═══ MATERIAL SHOWN

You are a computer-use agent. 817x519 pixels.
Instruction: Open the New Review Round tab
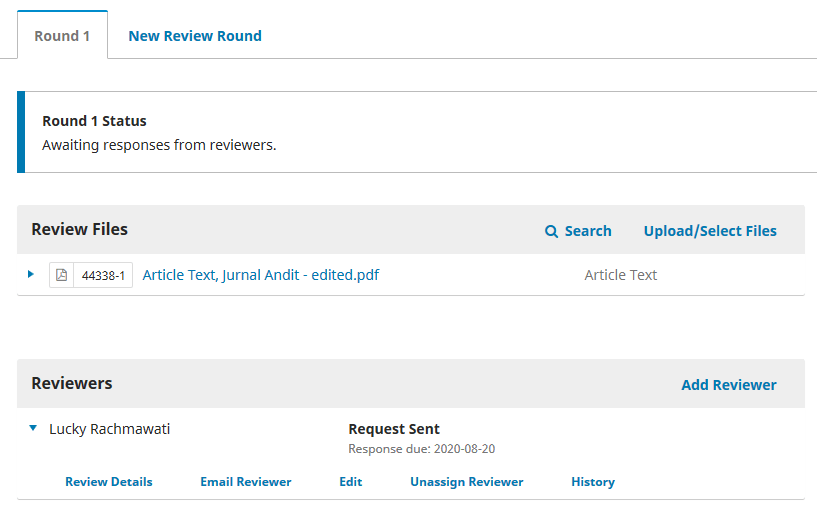point(195,36)
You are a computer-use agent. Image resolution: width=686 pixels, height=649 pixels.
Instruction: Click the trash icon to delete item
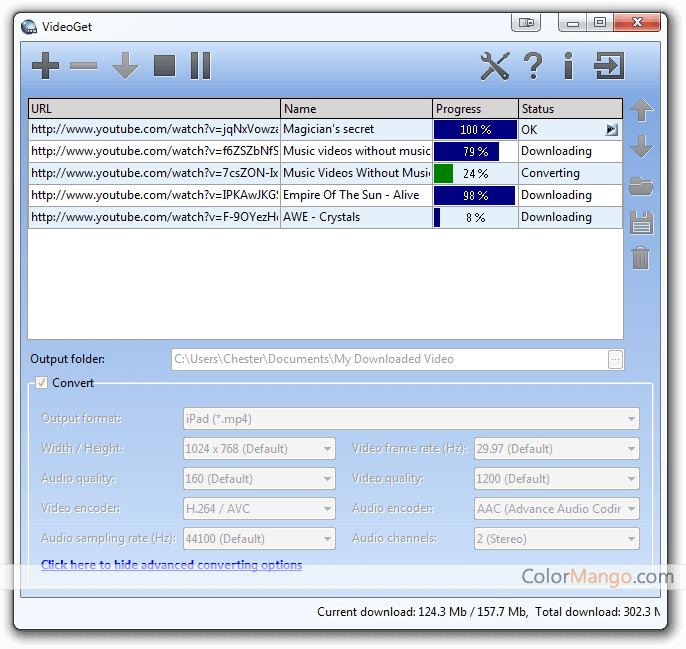641,257
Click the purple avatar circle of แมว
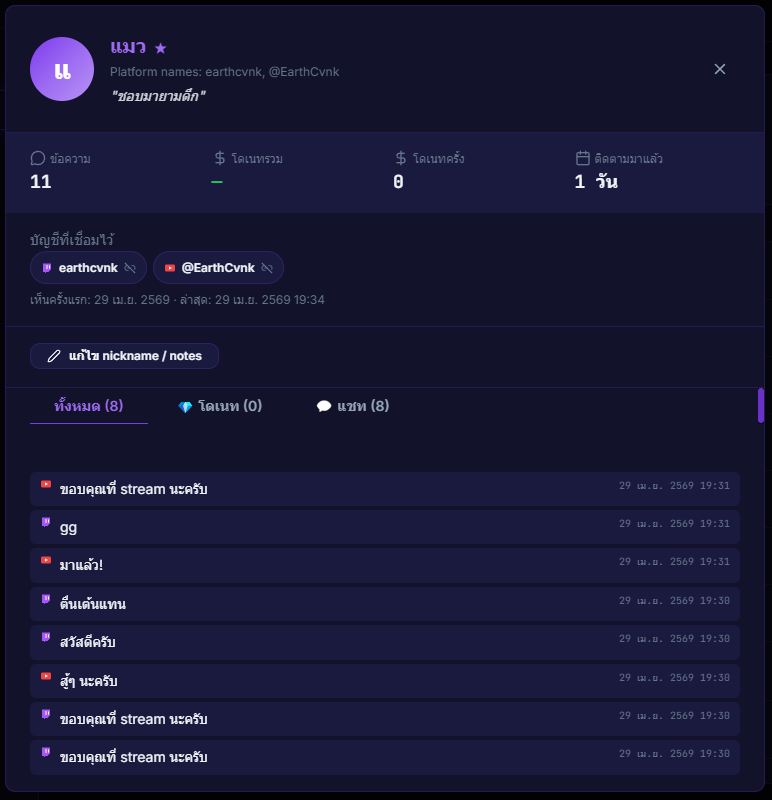 coord(62,69)
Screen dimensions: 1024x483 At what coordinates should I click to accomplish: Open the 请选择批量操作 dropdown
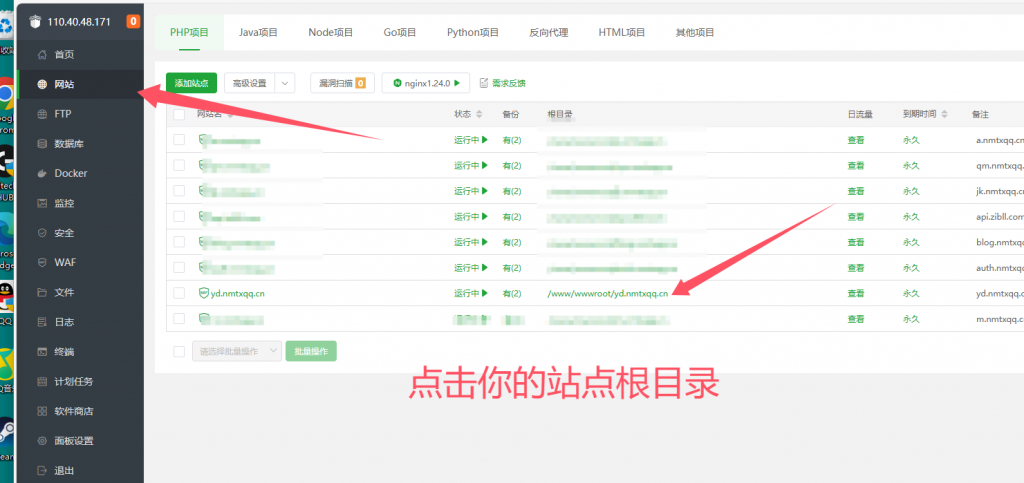coord(236,351)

══════

* REQUIREMENTS: Return the data exactly, starting at the line that contains "Click the purple avatar circle of แมว" and ending at the end of the data, with both ends included. Leave the pictures out of your answer.

* EXERCISE RESULT:
Click the purple avatar circle of แมว
 coord(62,69)
Screen dimensions: 1024x483 At what coordinates should I click to accomplish: Open the 请选择批量操作 dropdown
coord(236,351)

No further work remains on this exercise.